DOCUMENT EXCERPT |
- - - - - - -
We Democrats have a real uphill battle in 2004, and to have any chance of winning I think we need three things: (a) a positive domestic policy proposal of some kind that can become a real rallying cry for the party, (b) some way of instilling genuine fear toward some aspect of Bush administration policy, and (c) a serious and credible national security plan.
We all have our favorite domestic policy proposals, but here are a few that I happen to like for one reason or another:
Gay rights, including support for federal employment protection, civil unions, and gays in the military. I like this for a few reasons: (1) Fighting unwarranted discrimination is a core part of the liberal agenda. This is our fight. (2) It’s a cause that’s moving in the right direction. Public opinion has been shifting toward increased tolerance of gays slowly but surely for 30 years, and we might be at the right moment in history to really win a serious mandate for legislative change on this issue. (3) The main opponents are going to be the Christian right, which holds out the hope of causing a real rift in the Republican party. It’s also likely to bring out the worst kind of homophobic rhetoric among the opposition, which in turn makes the Republican party look scary and intolerant to the average voter.
Social Security and tax reform. I think it’s well past time to abandon the fiction of a Social Security trust fund and admit the reality: Social Security and Medicare are simply federal programs that are paid for out the general fund. We should propose that the payroll tax be done away with and the revenue replaced by changes in the income tax, with the overall goal of making funding for Social Security both more secure and more progressive. This ought to have a lot of appeal to moderate voters once they figure out how much they pay in payroll taxes, and could be a tough proposal for Republicans to fight.
National health insurance. I think this is inevitable, and I’d like to see us start talking about it again. Unfortunately, I suspect that the American public is not yet pissed off enough about healthcare to make this a winner. It’s a good idea, but maybe not for a few more years yet.
Next, we have to find some way of making Republicans look scary. I’m not quite sure what the right issue is for this, but the more I read about the neocon agenda, the more I think this might be the one to target. After all, Lyndon Johnson beat Barry Goldwater in 1964 by making him look like he was set to plunge us into World War III, and I suspect that a really vigorous campaign to associate the administration with the neocon program might do the same in 2004.
This has to be done in a credible way so that it doesn’t just sound like liberal carping about the use of military force, but I bet some smart strategist could figure out how to do this. There’s plenty of scary stuff on the record about the neocon plan, and attacking it would either force Bush to repudiate it, which would hurt him with some of his core supporters, or else accept it and end up looking reckless and war hungry. I’m not sure the neocons realize just how scary their plans sound to moderate voters, so this has the potential to be a winner.
Finally, whoever wins the Democratic nomination desperately needs to be credible on national security and needs to have a plan that distinguishes him from the Bush administration. Somehow, in easily digestible soundbites, it needs to include an attack on Bush’s homeland security record, a compelling argument for multilateral cooperation, and a sense that the candidate truly takes the threat of terrorists and rogue states seriously. Unfortunately, I suspect this rules out people like Howard Dean, even if he does get lots of applause from Democratic activists, and limits the serious candidates to people like Kerry, Edwards, and maybe Lieberman.
So that’s it, a little bit of thinking out loud about 2004. We now return you to your regularly scheduled war.
- - - - - - -
INFORMATION SHOWN |
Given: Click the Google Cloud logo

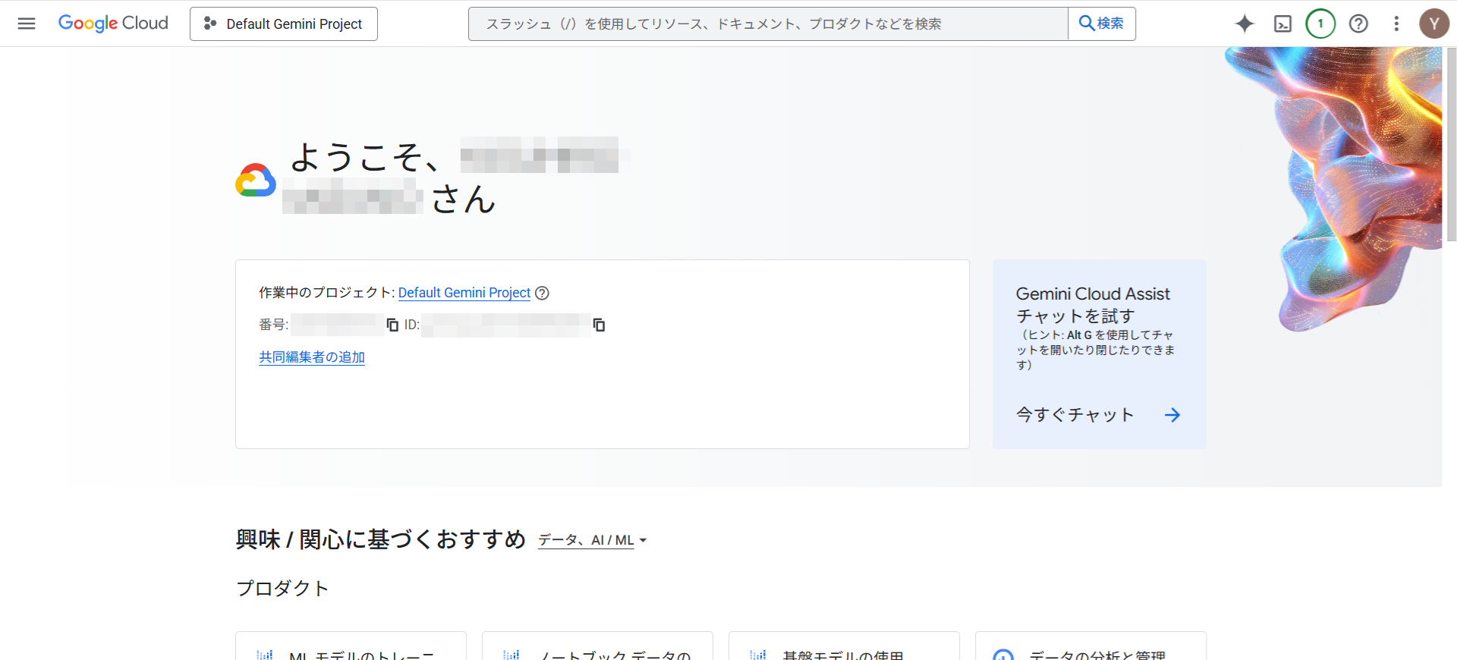Looking at the screenshot, I should click(x=113, y=24).
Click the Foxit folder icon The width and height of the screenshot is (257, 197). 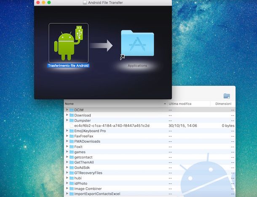tap(71, 147)
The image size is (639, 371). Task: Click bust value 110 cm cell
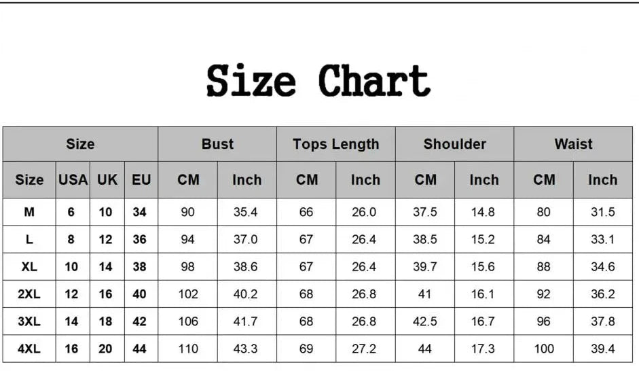[187, 349]
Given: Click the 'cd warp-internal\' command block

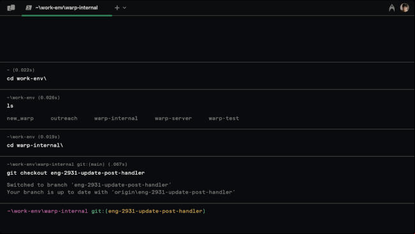Looking at the screenshot, I should tap(207, 143).
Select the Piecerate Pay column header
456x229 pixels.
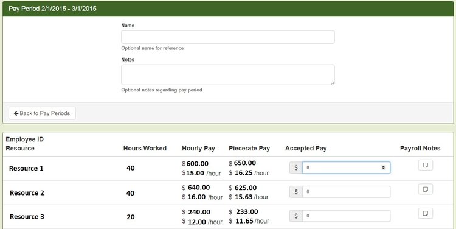[x=249, y=148]
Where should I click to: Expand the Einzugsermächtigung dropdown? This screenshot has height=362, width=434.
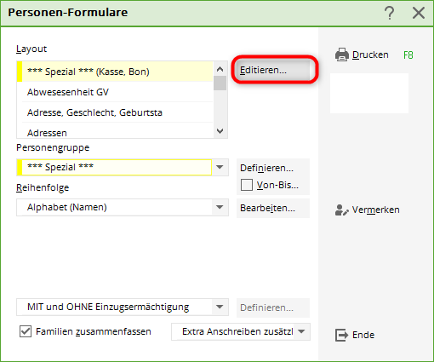tap(220, 307)
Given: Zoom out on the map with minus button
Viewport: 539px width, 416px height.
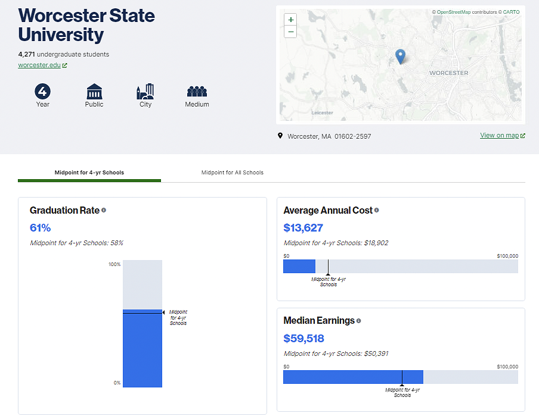Looking at the screenshot, I should pos(290,32).
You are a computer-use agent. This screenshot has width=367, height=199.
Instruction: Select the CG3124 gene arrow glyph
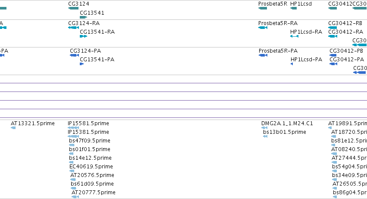click(x=73, y=8)
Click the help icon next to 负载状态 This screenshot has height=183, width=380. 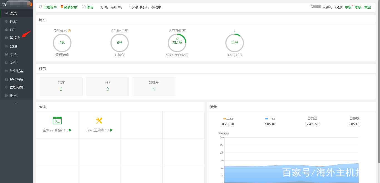70,31
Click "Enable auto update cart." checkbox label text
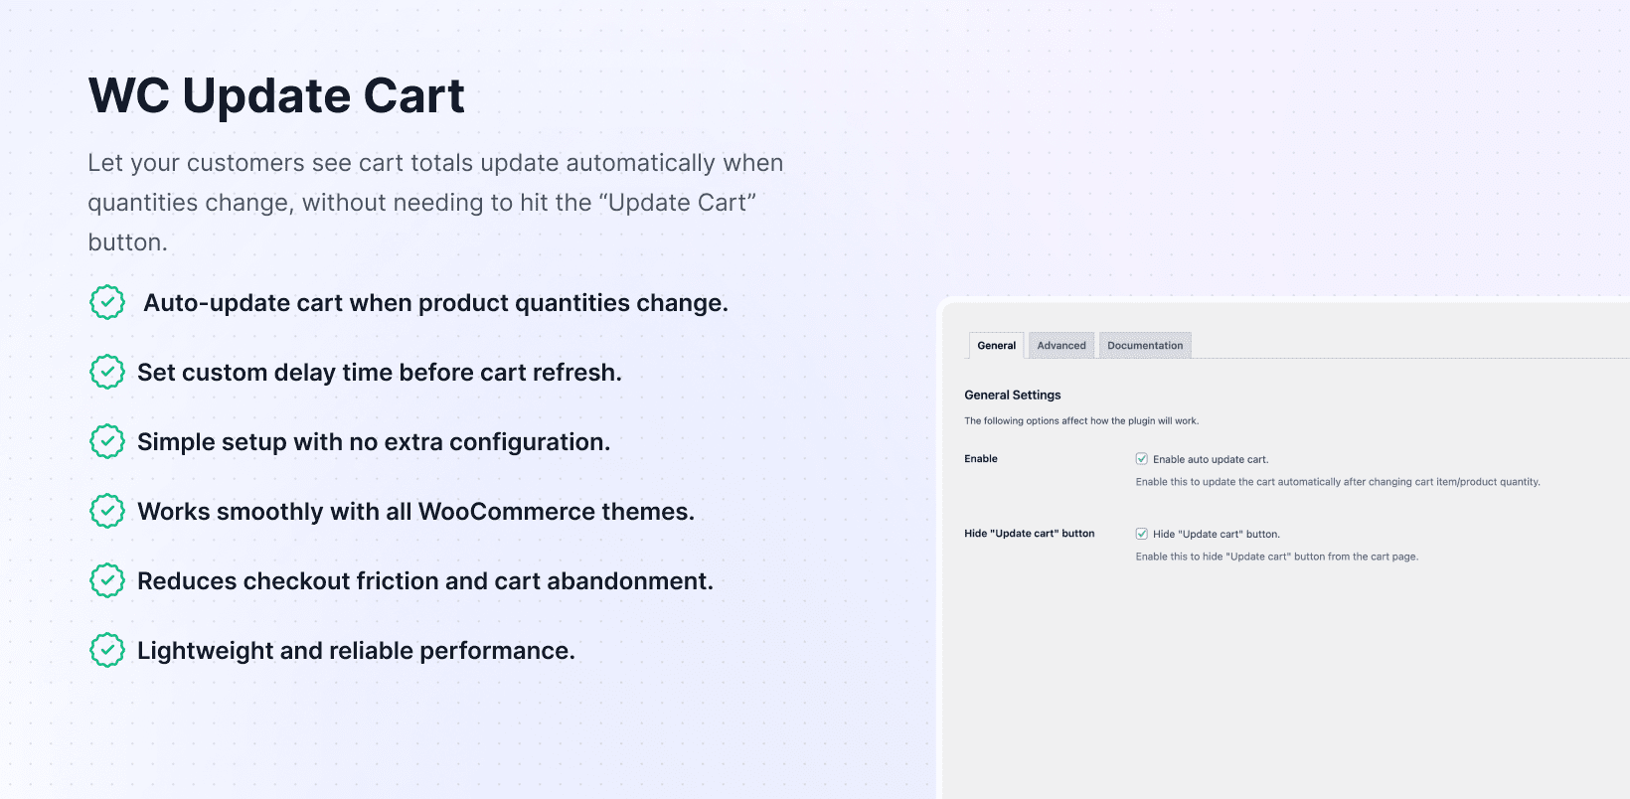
- - - - - - -
CHECK YOUR UNDERSTANDING |
1) Copy the passage from the post on Democratic strategy for 2004 word for word, starting at "National health insurance." and ending at "more years yet.".
2) Answer these questions using the post on Democratic strategy for 2004:
(a) Who beat Barry Goldwater in 1964?
(b) Which tax does the writer propose doing away with?
(c) Which people does the writer name as the serious candidates?

ANSWERS BY ITEM |
1)
National health insurance. I think this is inevitable, and I’d like to see us start talking about it again. Unfortunately, I suspect that the American public is not yet pissed off enough about healthcare to make this a winner. It’s a good idea, but maybe not for a few more years yet.

2)
(a) Lyndon Johnson
(b) The payroll tax
(c) Kerry, Edwards, and maybe Lieberman